INFORMATION SUPPLIED —
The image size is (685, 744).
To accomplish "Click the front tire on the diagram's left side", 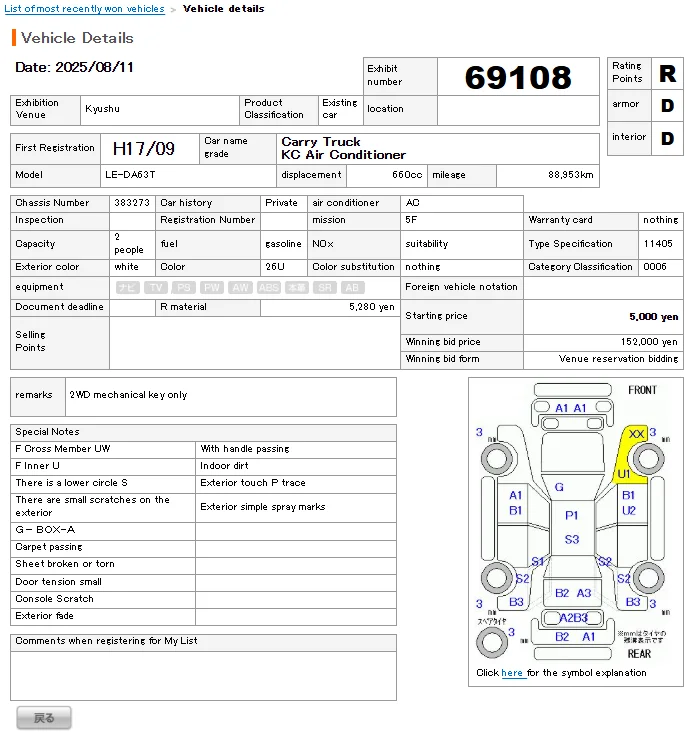I will coord(495,459).
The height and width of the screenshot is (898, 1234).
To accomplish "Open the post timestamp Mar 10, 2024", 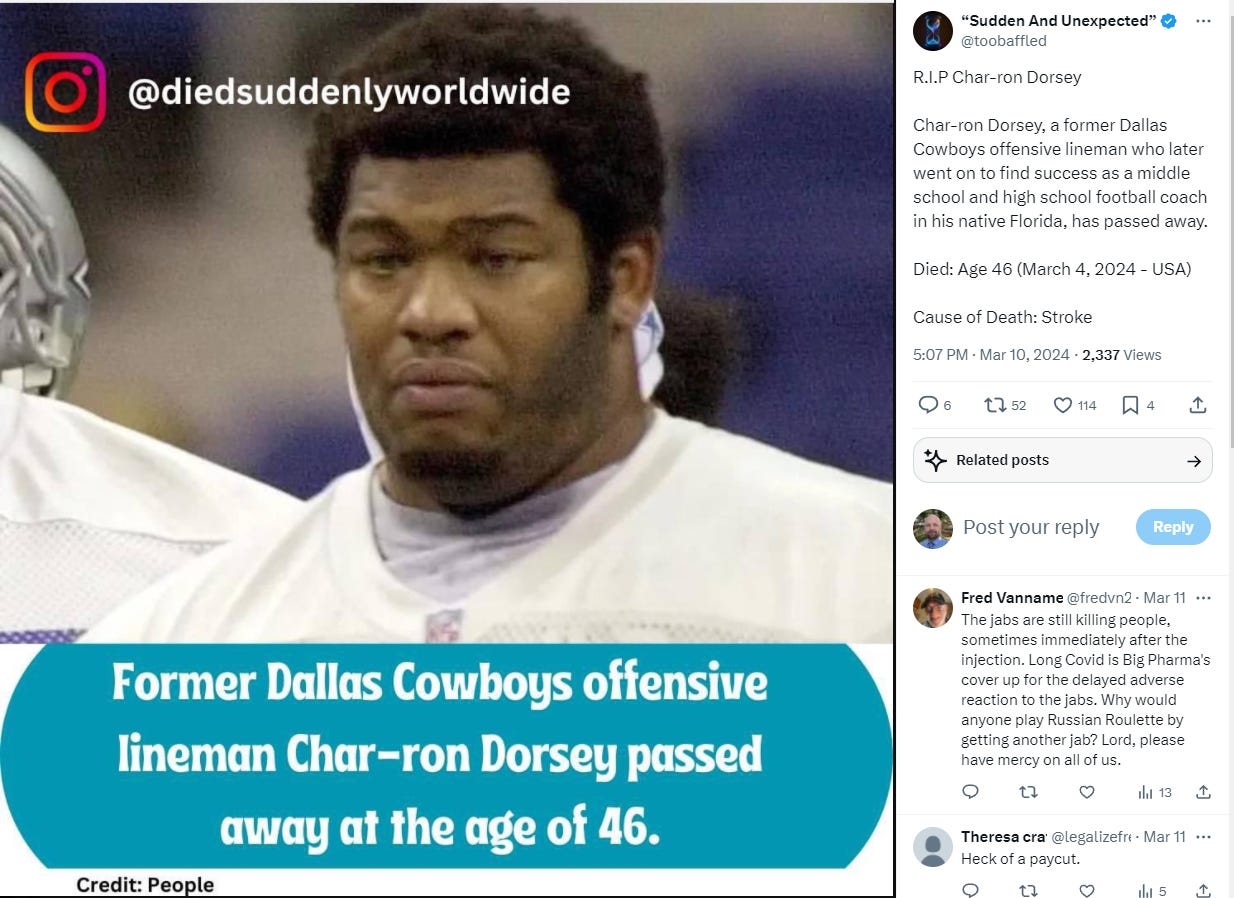I will point(1024,355).
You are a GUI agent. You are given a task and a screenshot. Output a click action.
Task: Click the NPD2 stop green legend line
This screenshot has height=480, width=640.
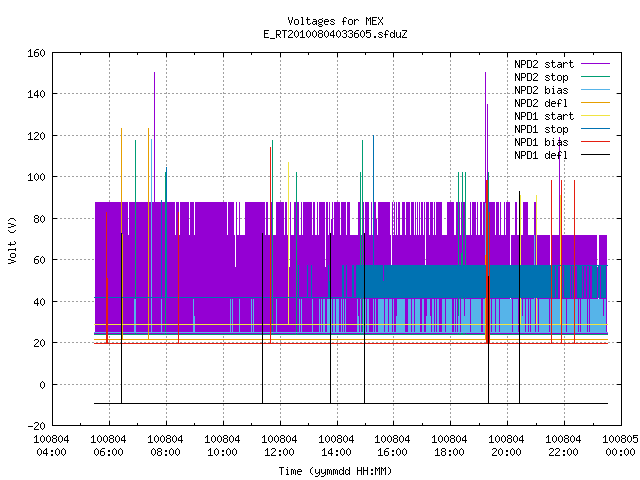coord(595,77)
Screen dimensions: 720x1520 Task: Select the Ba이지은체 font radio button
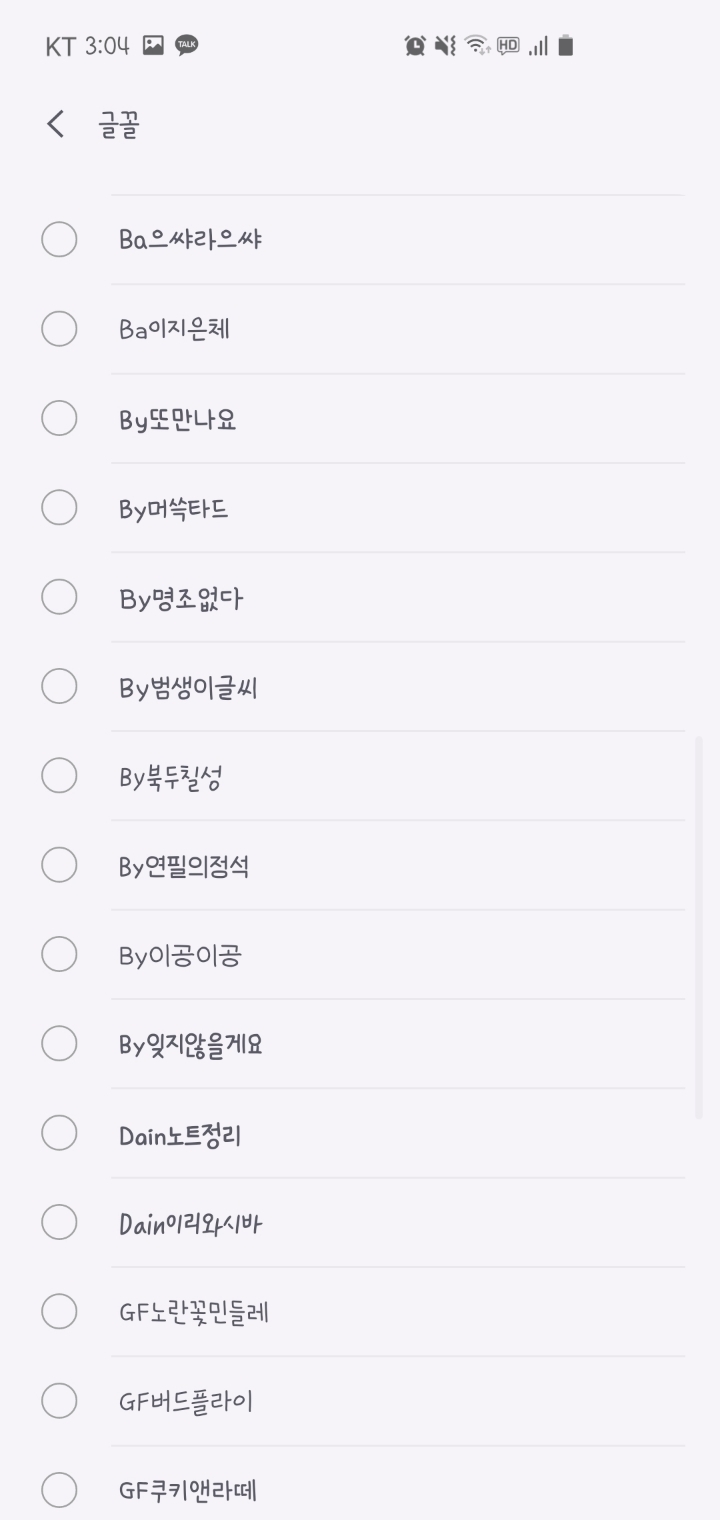(59, 329)
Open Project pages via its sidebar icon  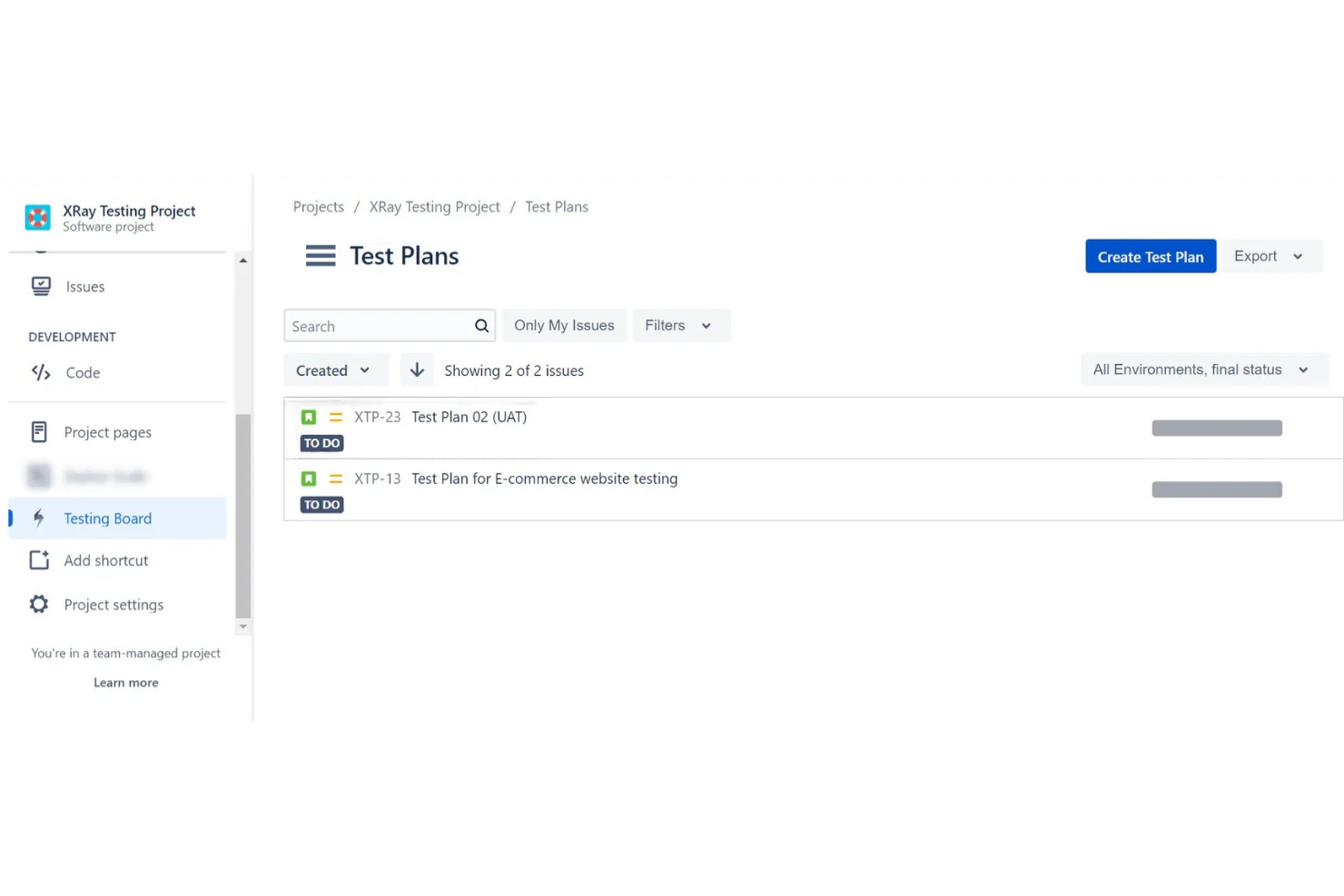tap(40, 432)
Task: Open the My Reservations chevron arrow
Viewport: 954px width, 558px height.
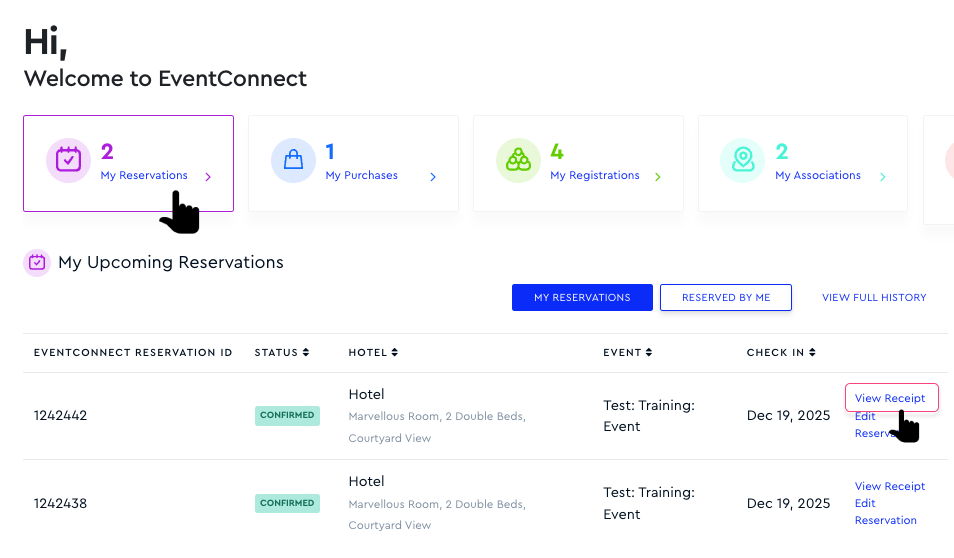Action: click(x=208, y=177)
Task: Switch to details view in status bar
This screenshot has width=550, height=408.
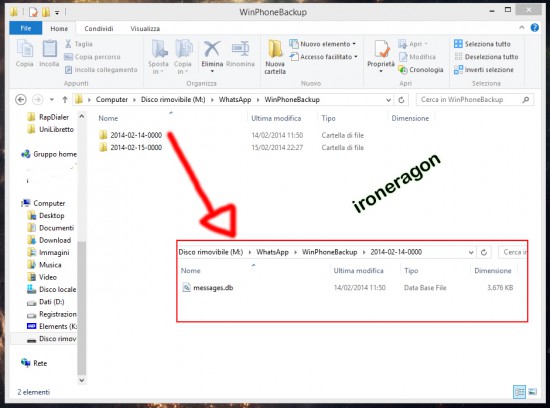Action: (x=519, y=392)
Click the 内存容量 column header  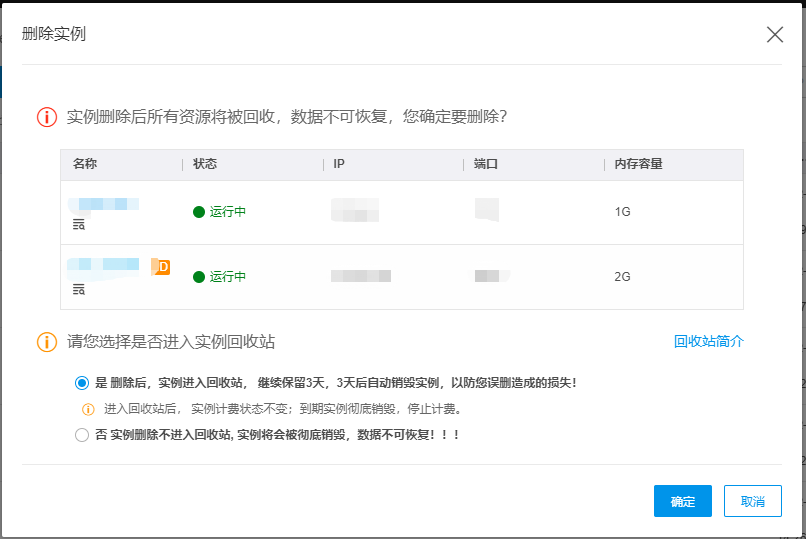638,164
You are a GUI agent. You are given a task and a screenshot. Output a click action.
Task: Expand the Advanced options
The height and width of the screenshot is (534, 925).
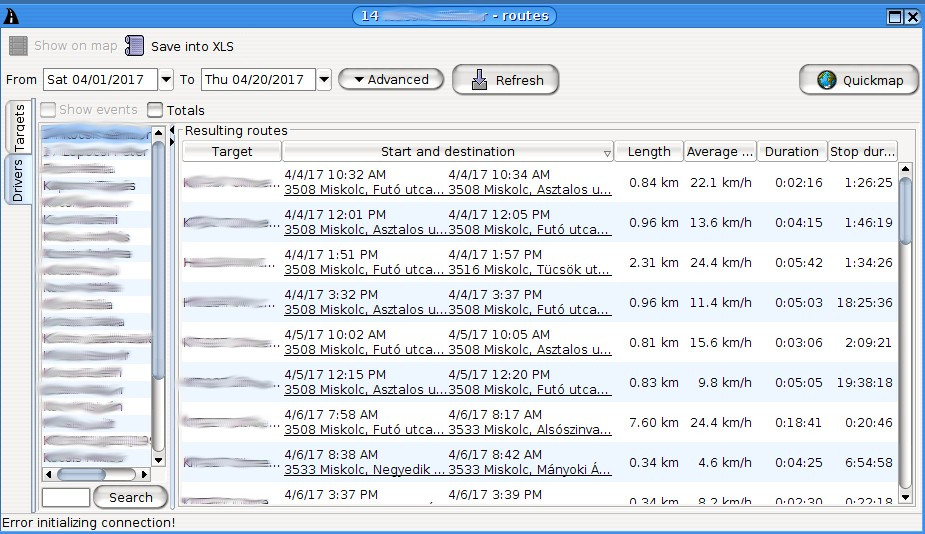point(391,80)
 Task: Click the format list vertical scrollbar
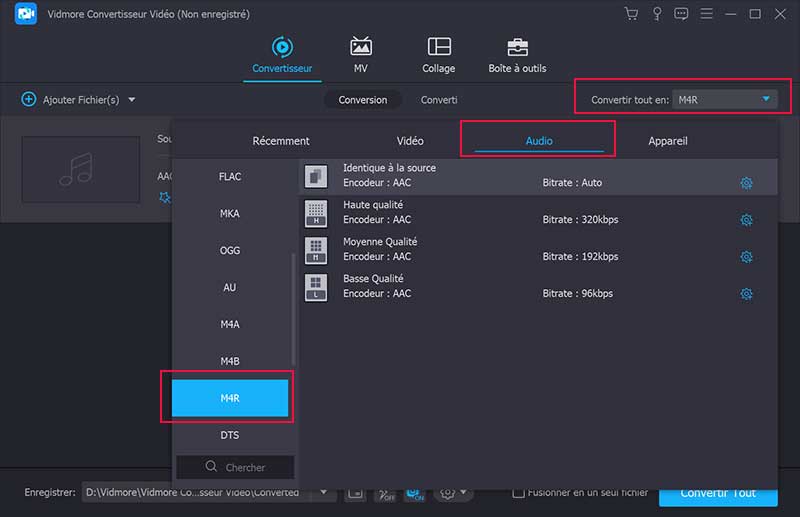pyautogui.click(x=293, y=310)
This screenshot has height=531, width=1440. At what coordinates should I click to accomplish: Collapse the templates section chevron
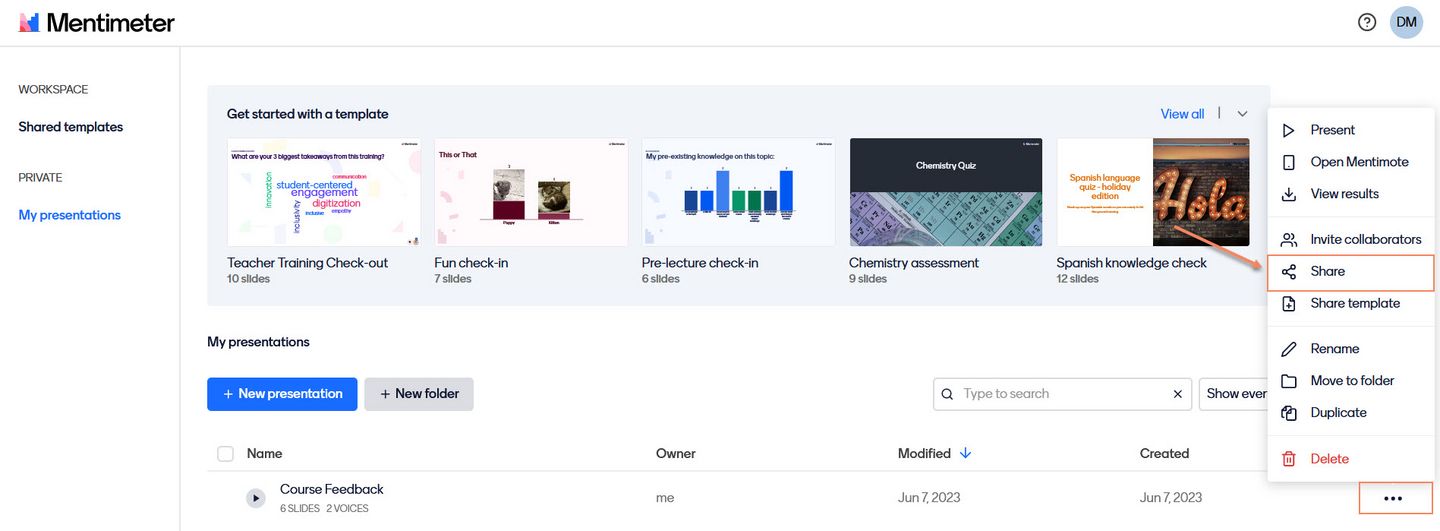1242,114
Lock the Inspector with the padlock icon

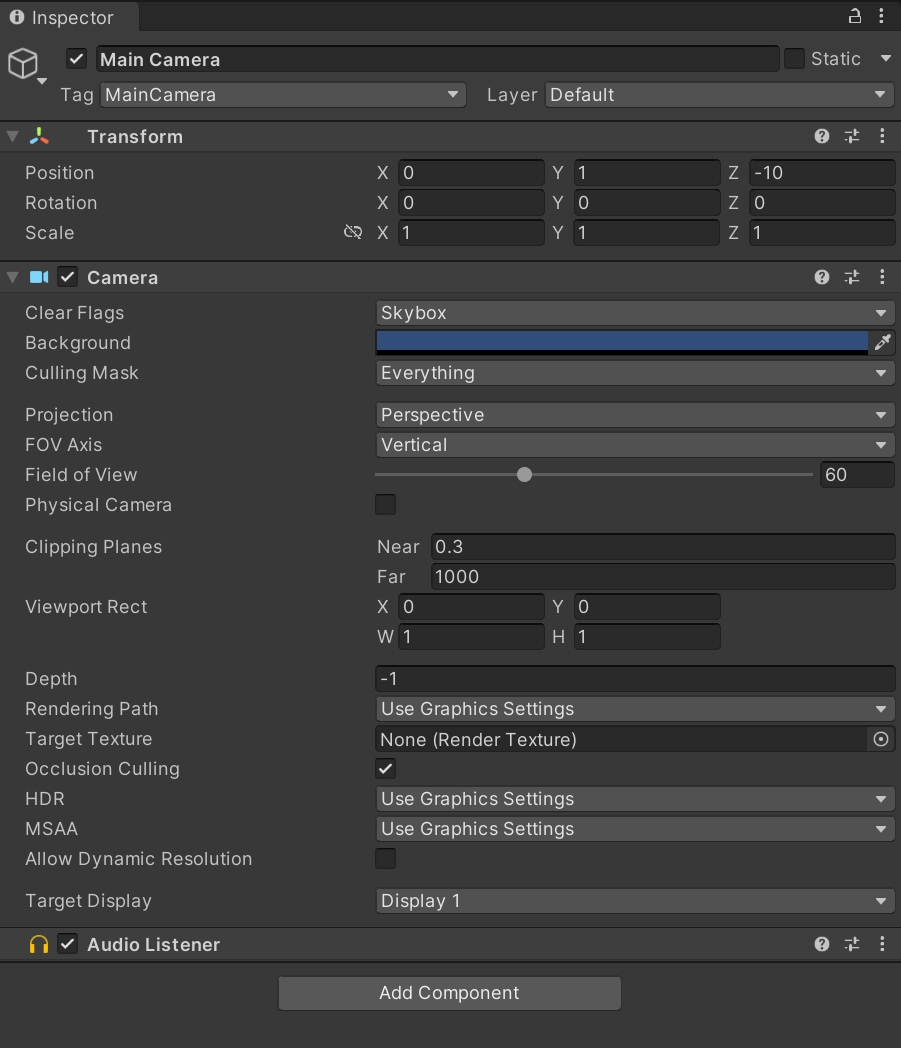(x=853, y=16)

PROBLEM DETAILS — Copy the final stretch of the entries exactly: the line containing "This screenshot has height=531, width=1440." and every line after it through the last. Include no pictures and nothing more.

PROBLEM SOLUTION —
This screenshot has height=531, width=1440. At what coordinates should I click to accomplish: Collapse the templates section chevron
1242,114
Lock the Inspector with the padlock icon

(x=853, y=16)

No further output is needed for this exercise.